We have seen that the text of Parsvanath's five-kalyanakpuja places great emphasis on the wider transmigratory context of Parsvanath's Tirthankarhood - his journey through different states of existence in different regions of the universe. This is one of the most obvious facts about the rite: that it situates itself in relation to a cosmos far wider than the place and time of Parsvanath's last birth. Within the framework of the rite, it is his cosmic situation that renders his final lifetime intelligible. A certain vision of the cosmos is therefore an element in the ritual culture within which the rite occurs. This is a vision in which the radical asceticism represented by the Tirthankar - asceticism that culminates in his complete disappearance from the world of acts and consequences - is a reasonable response to existence.
The key to this vision is magnitude. If we supplement the rite's text with other sources, as I now propose to do, we discover that the Jain cosmos is a place of very large numbers. It is a stupendous vision in which, some would say, we see the numerical and metrical imagination run riot. The point of the vision, however, is not simply metrical; rather, its purpose is to illustrate the difficulty of attaining liberation. The cosmos, enormous in extent, swarms with forms of life, most of which are highly vulnerable to inadvertant or deliberate violence. Within this vast system, the opportunity to acquire a human body, which is the only body in which liberation is possible, is vanishingly small. The numbers in question are deployed in three domains: space, time, and biology.[1]

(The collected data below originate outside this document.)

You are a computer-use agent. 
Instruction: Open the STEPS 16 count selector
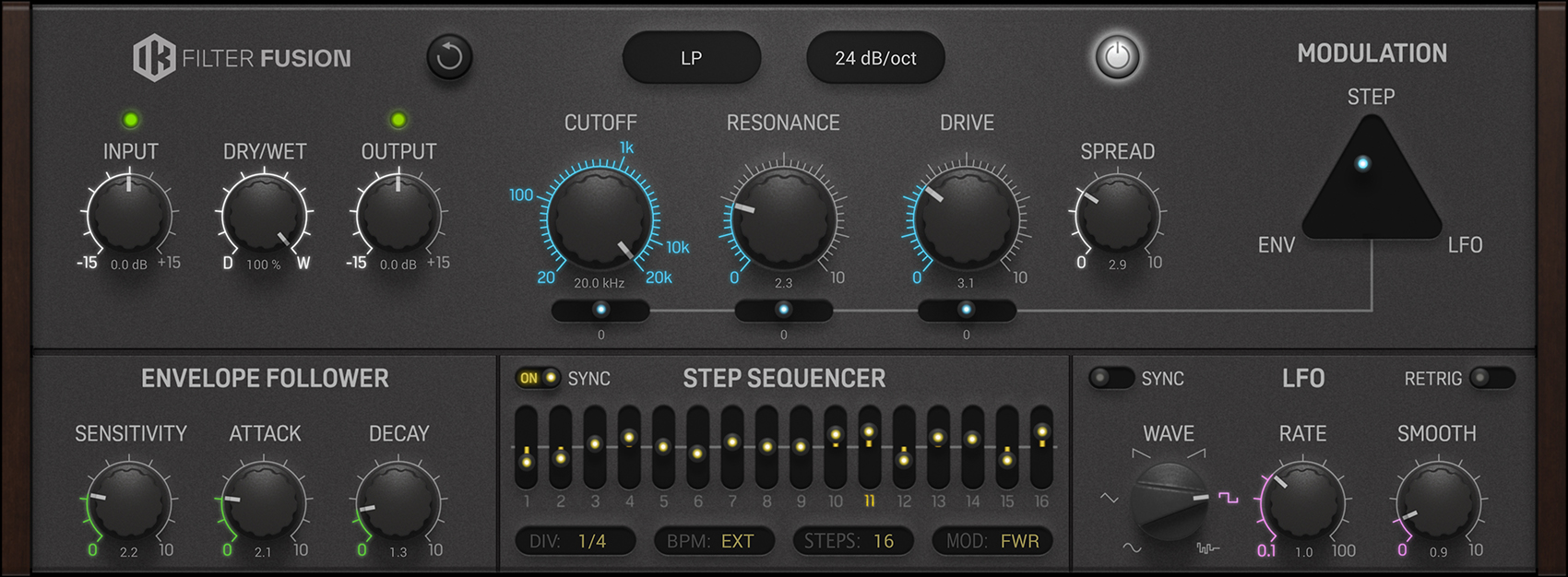[x=852, y=541]
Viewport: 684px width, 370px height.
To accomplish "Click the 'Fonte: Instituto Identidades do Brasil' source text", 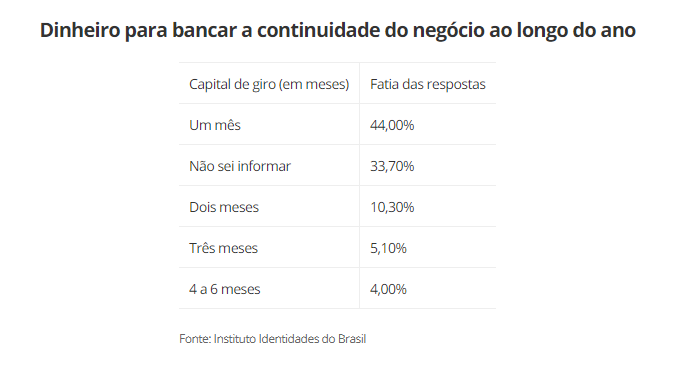I will click(273, 339).
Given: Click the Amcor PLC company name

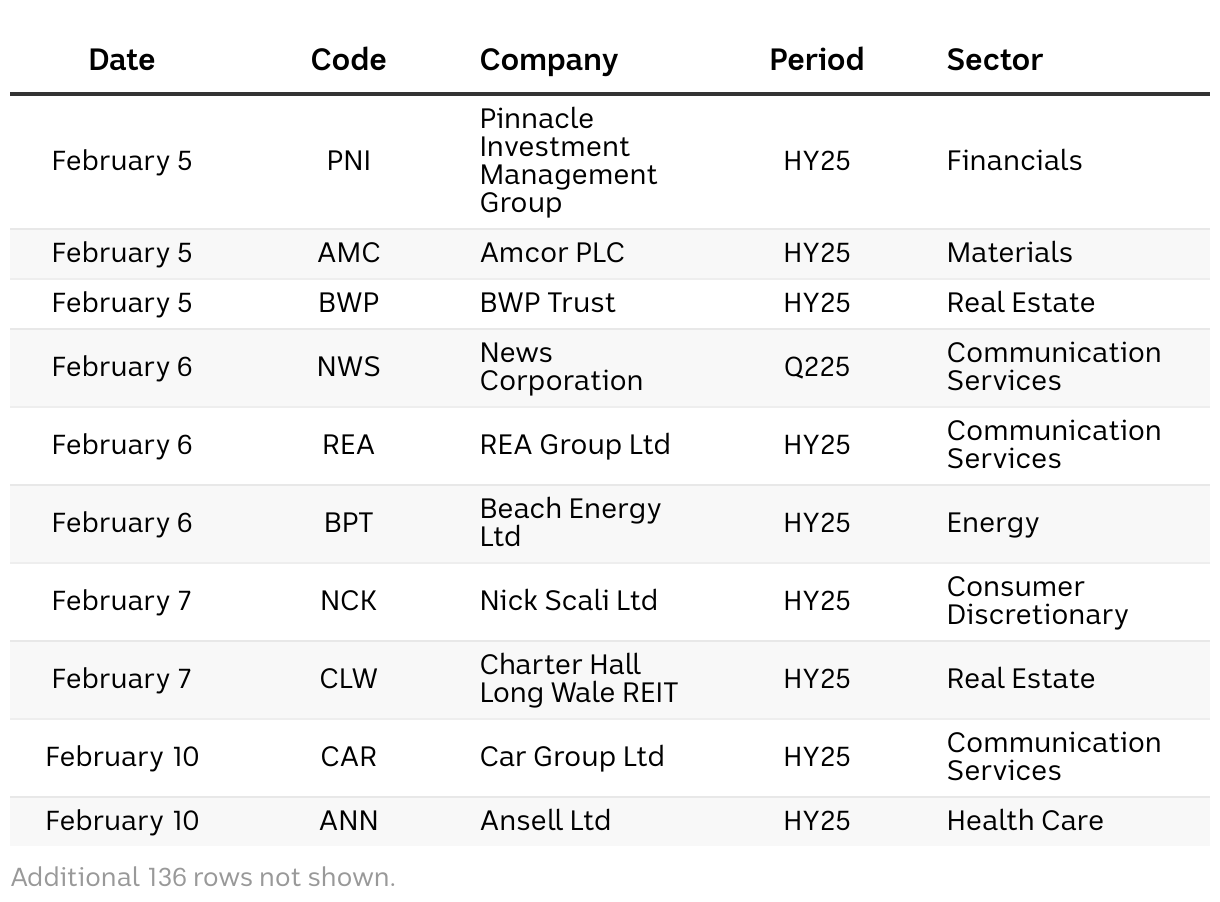Looking at the screenshot, I should 552,253.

My account is based on conversations with knowledgeable individuals in both Ahmedabad and Jaipur as well as on written sources. Particularly helpful was Pt. Hiralal Jain's edited version of Santisuri's Jivvicar Prakaran. This book was placed in my hands by an educated Jain friend specifically to answer my queries about cosmology, cosmography, and biology. I will cite this and other sources on specific points.